MaxCompute supports the MapReduce API. You can create and commit ODPS MR nodes that call the Java API operations of MapReduce to develop MapReduce programs for processing data in MaxCompute.

Prerequisites

Required resources are uploaded and committed.

For more information about how to edit and use an ODPS MR node, see WordCount.

Procedure

  1. Go to the DataStudio page.
    1. Log on to the DataWorks console.
    2. In the left-side navigation pane, click Workspaces.
    3. In the top navigation bar, select the region where your workspace resides, find the workspace, and then click Data Analytics in the Actions column.
  2. Create a JAR resource.
    1. On the Data Development tab, move the pointer over the Create icon icon and choose MaxCompute > Resource > JAR.
      Alternatively, you can click a workflow in the Business process section, right-click MaxCompute, and then choose New > Resource > JAR.
    2. In the New resource dialog box, set the Resource Name and Destination folder parameters.
      Note
      • If multiple MaxCompute compute engines are bound to the current workspace, you must select one from the MaxCompute Engine instance drop-down list.
      • If the selected JAR package has been uploaded from the MaxCompute client, clear Upload as an ODPS resource. If you do not clear it, an error will occur during the upload process.
      • The resource name can be different from the name of the uploaded file.
      • A resource name can contain letters, digits, underscores (_), and periods (.), and is not case-sensitive. It must be 1 to 128 characters in length. A JAR resource name must end with .jar, and a Python resource name must end with .py.
    3. Click Click Upload, select a local JAR package, and then click Open.
      In this example, upload the mapreduce_example.jar package.
    4. Click Confirm.
    5. Click the Save icon and Submit icon icons in the toolbar to save and commit the resource to the development environment.
  3. Create an ODPS MR node.
    1. On the Data Development tab, move the pointer over the Create icon icon and choose MaxCompute > ODPS MR.
      Alternatively, you can click a workflow in the Business process section, right-click MaxCompute, and then choose New > ODPS MR.
    2. In the New node dialog box, set the Node name and Destination folder parameters.
      Note The node name must be 1 to 128 characters in length and can contain letters, digits, underscores (_), and periods (.).

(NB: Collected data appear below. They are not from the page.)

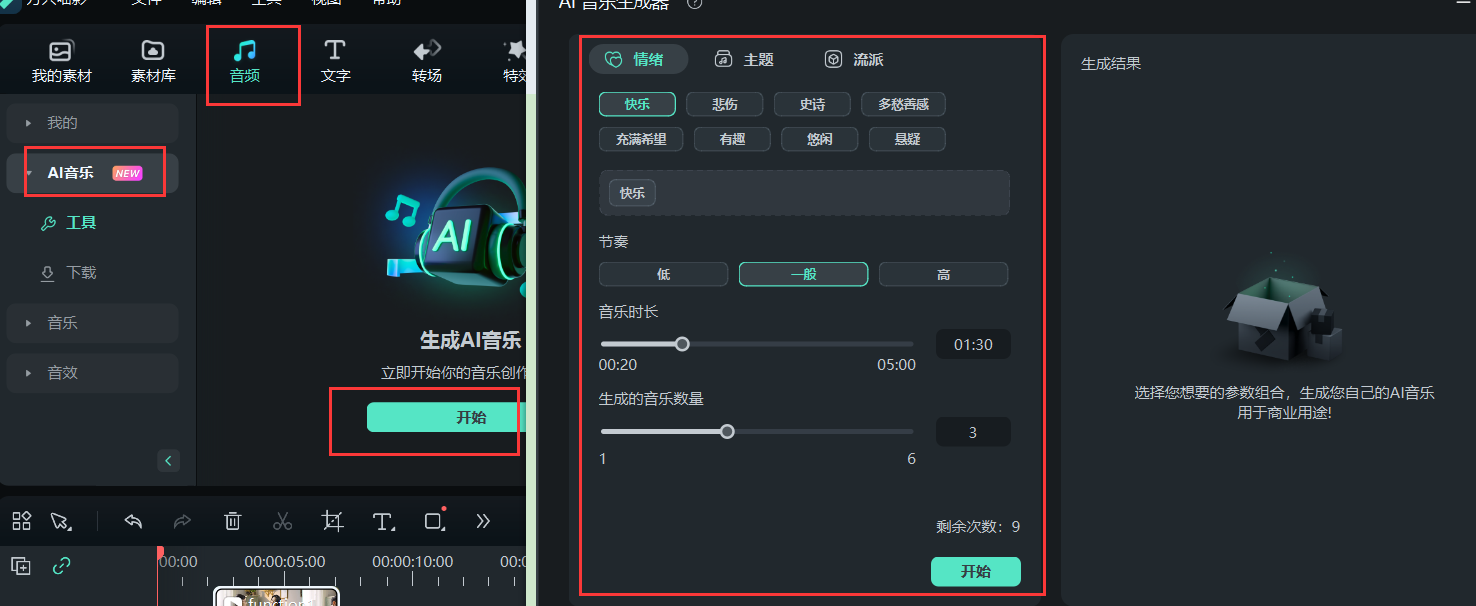Click the trash delete icon in timeline toolbar
This screenshot has height=606, width=1476.
tap(233, 521)
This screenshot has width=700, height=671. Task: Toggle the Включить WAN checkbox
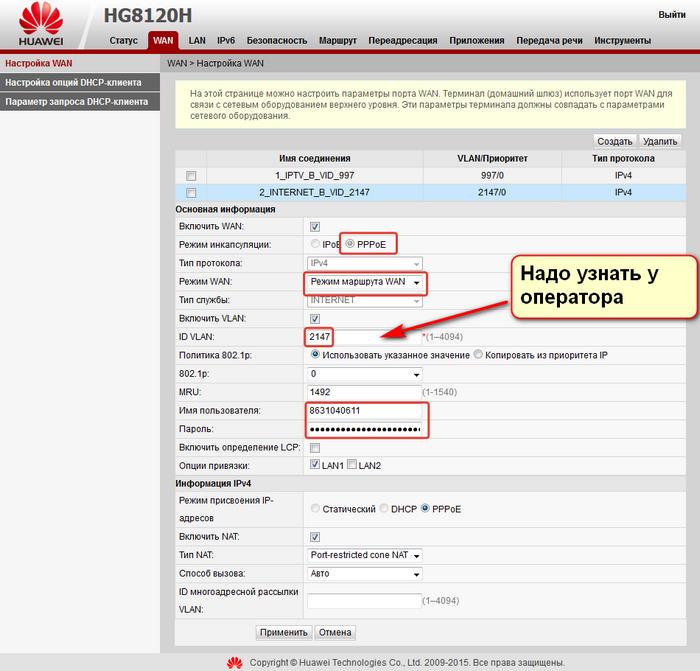tap(316, 227)
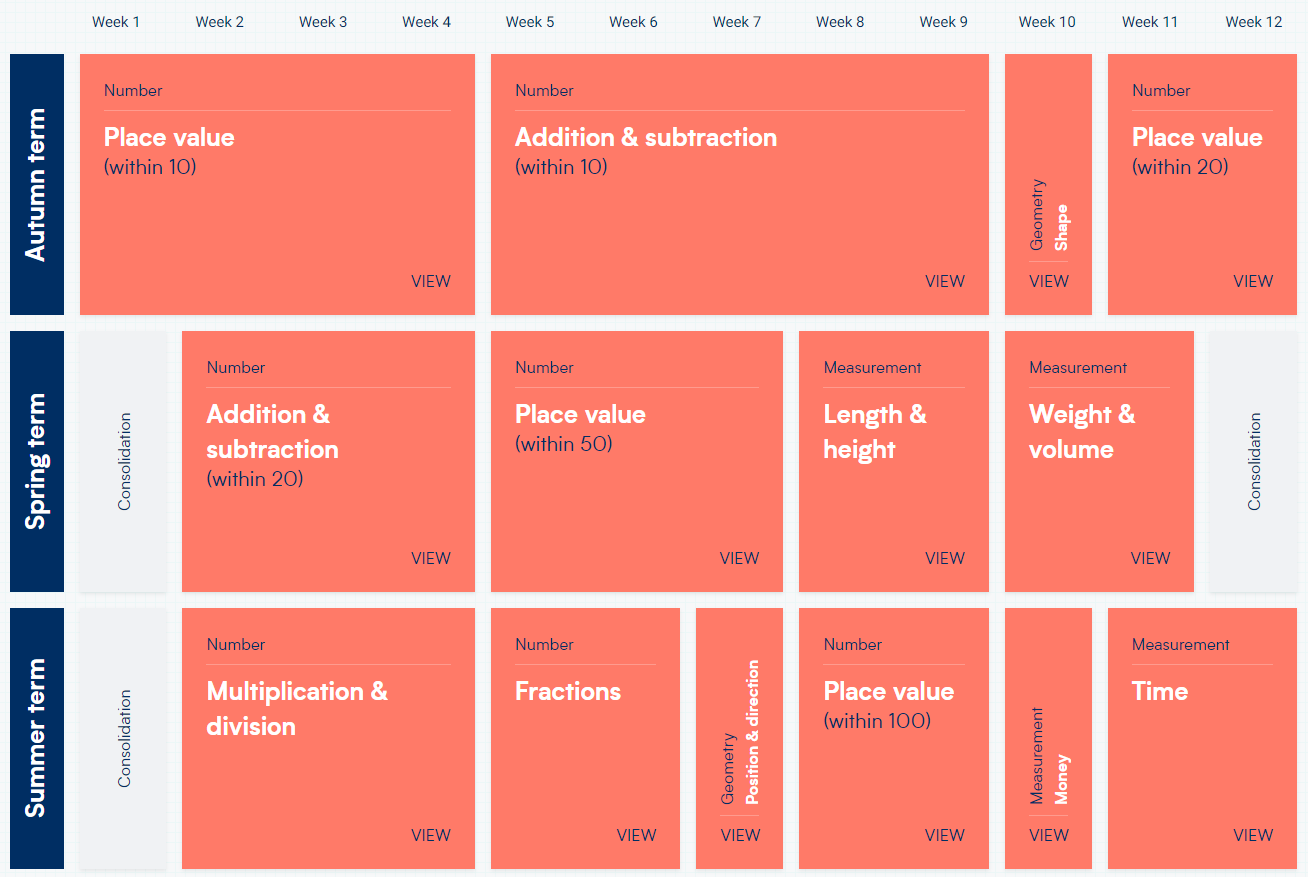Open VIEW link in Place value within 10
The width and height of the screenshot is (1308, 877).
pyautogui.click(x=431, y=281)
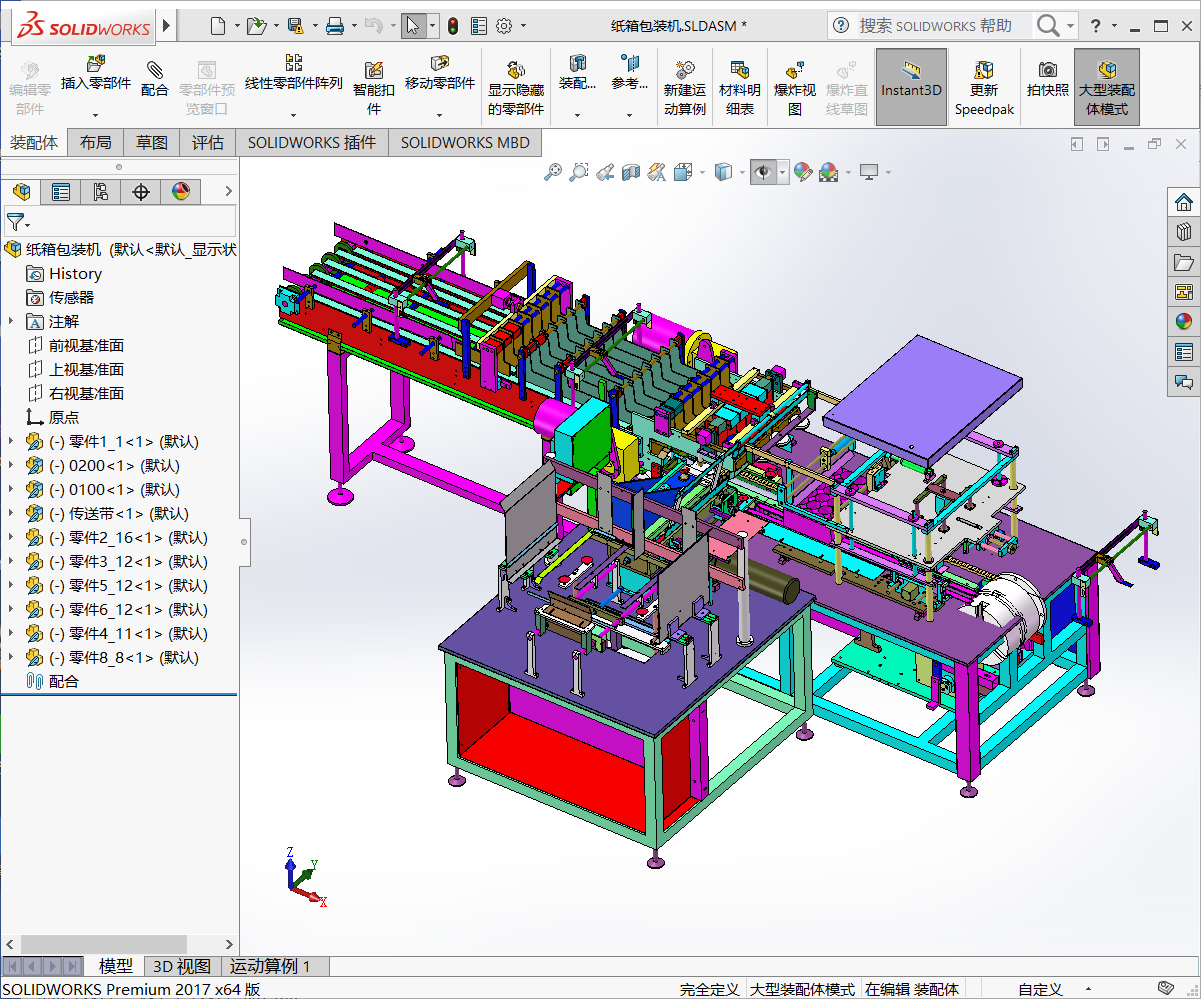
Task: Toggle the section view in heads-up toolbar
Action: (x=633, y=171)
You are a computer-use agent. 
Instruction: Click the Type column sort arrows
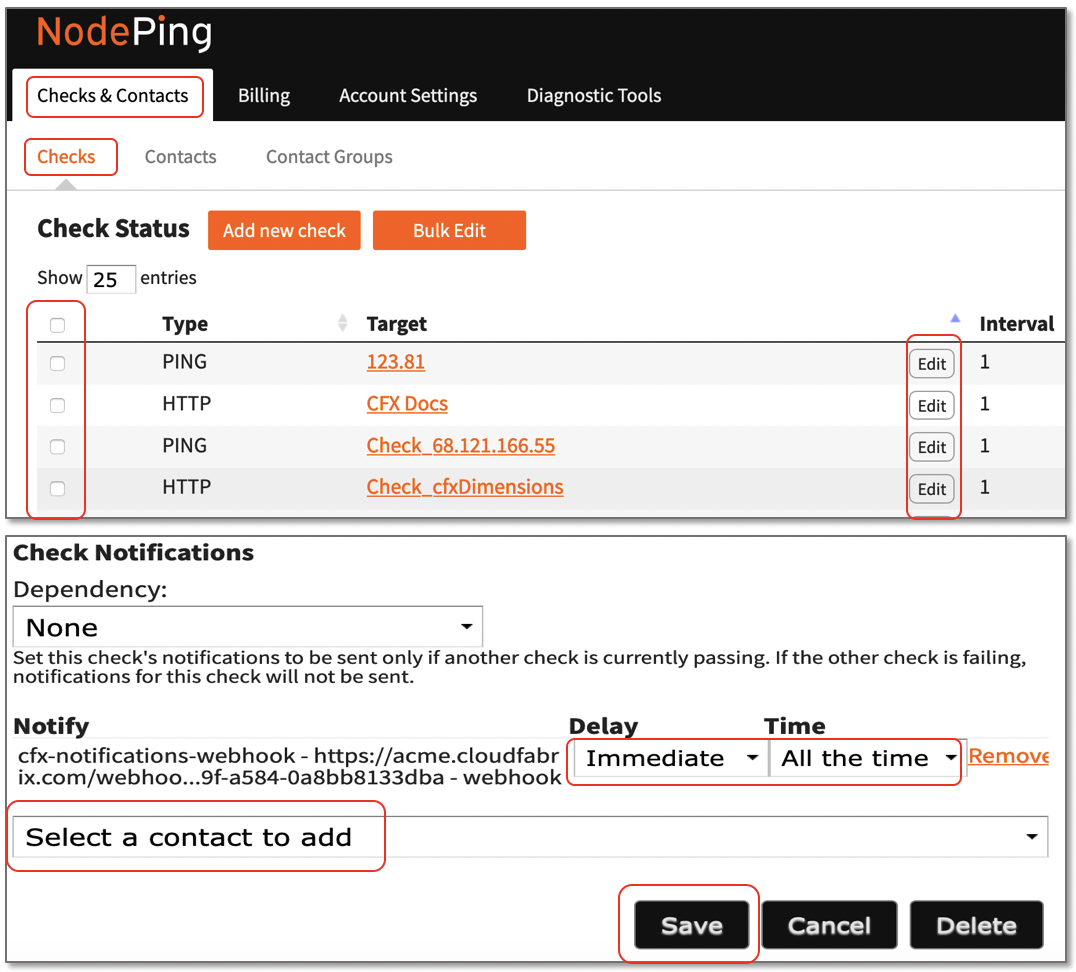(x=343, y=323)
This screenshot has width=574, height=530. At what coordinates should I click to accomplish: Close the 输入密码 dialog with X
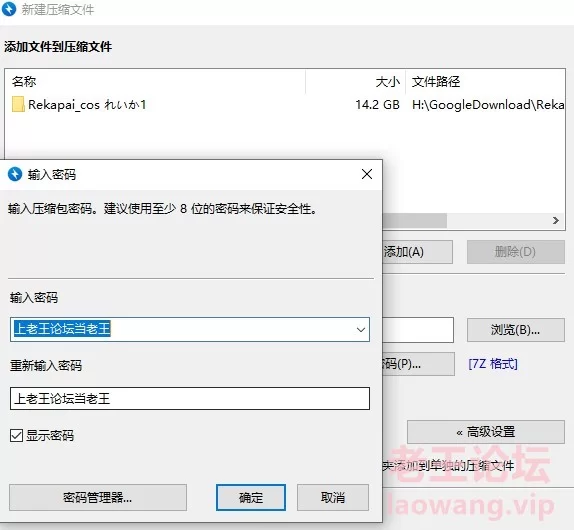click(x=367, y=174)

It is not case-sensitive.
    3. Click Submit.
  4. On the node configuration tab, enter the following sample code:
    -- Create an input table.
    CREATE TABLE if not exists jingyan_wc_in (key STRING, value STRING);
    -- Create an output table.
    CREATE TABLE if not exists jingyan_wc_out (key STRING, cnt BIGINT);
        --- Create the dual table.
        drop table if exists dual;
        create table dual(id bigint); -- Create the dual table if no dual table exists in the current workspace.
        --- Initialize the dual table.
        insert overwrite table dual select count(*)from dual;
        --- Insert the sample data to the wc_in table.
        insert overwrite table jingyan_wc_in select * from (
        select 'project','val_pro' from dual 
        union all 
        select 'problem','val_pro' from dual
        union all 
        select 'package','val_a' from dual
        union all 
        select 'pad','val_a' from dual
          ) b;
    -- Reference the created JAR resource. You can find the JAR resource in the resource list, right-click the JAR resource, and then select Reference Resources to reference the resource.
    --@resource_reference{"mapreduce-examples.jar"}
    jar -resources mapreduce-examples.jar -classpath ./mapreduce-examples.jar com.aliyun.odps.mapred.open.example.WordCount jingyan_wc_in jingyan_wc_out
    Code description:
    • --@resource_reference: references a resource. Find the resource to be referenced in the resource list, right-click it, and then select Reference Resources to generate the reference statement.
    • -resources: the name of the referenced JAR resource.
    • -classpath: the path of the referenced JAR resource. You need to enter only ./Resource name because the resource has been referenced.
    • com.aliyun.odps.mapred.open.example.WordCount: the name of the main class in the JAR resource to be called during node running. The main class name must be the same as that in the JAR resource.
    • jingyan_wc_in: the name of the input table of the ODPS MR node. The input table is created by using the preceding code.
    • jingyan_wc_out: the name of the output table of the ODPS MR node. The output table is created by using the preceding code.
    • If you reference multiple JAR resources in an ODPS MR node, separate the resource paths with commas (,), for example, -classpath ./xxxx1.jar,./xxxx2.jar.
  5. On the node configuration tab, click the Scheduling configuration tab in the right-side navigation pane. On the Scheduling configuration tab, set the scheduling properties for the node. For more information, see Basic properties.
  6. Save and commit the node.
    Notice You must set the Rerun and Parent Nodes parameters before you can commit the node.
    1. Click the Save icon in the toolbar to save the node.
    2. Click the Commit icon in the toolbar.
    3. In the Commit Node dialog box, enter your comments in the Change description field.
    4. Click OK.
    In a workspace in standard mode, you must click Deploy in the upper-right corner after you commit the node. For more information, see Deploy nodes.
  7. Test the node. For more information, see View auto triggered nodes.